:: Written request ::
Can you express every line of the records as a Markdown table with the columns "Row" and "Line", numbering the rows and leaving out blank lines?
--- Data records ---
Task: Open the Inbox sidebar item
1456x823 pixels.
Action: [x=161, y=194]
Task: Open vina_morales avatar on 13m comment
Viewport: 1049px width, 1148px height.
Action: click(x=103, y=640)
---
:: Result for this task ::
| Row | Line |
|---|---|
| 1 | Task: Open the Inbox sidebar item |
| 2 | 1456x823 pixels. |
| 3 | Action: [x=161, y=194] |
| 4 | Task: Open vina_morales avatar on 13m comment |
| 5 | Viewport: 1049px width, 1148px height. |
| 6 | Action: click(x=103, y=640) |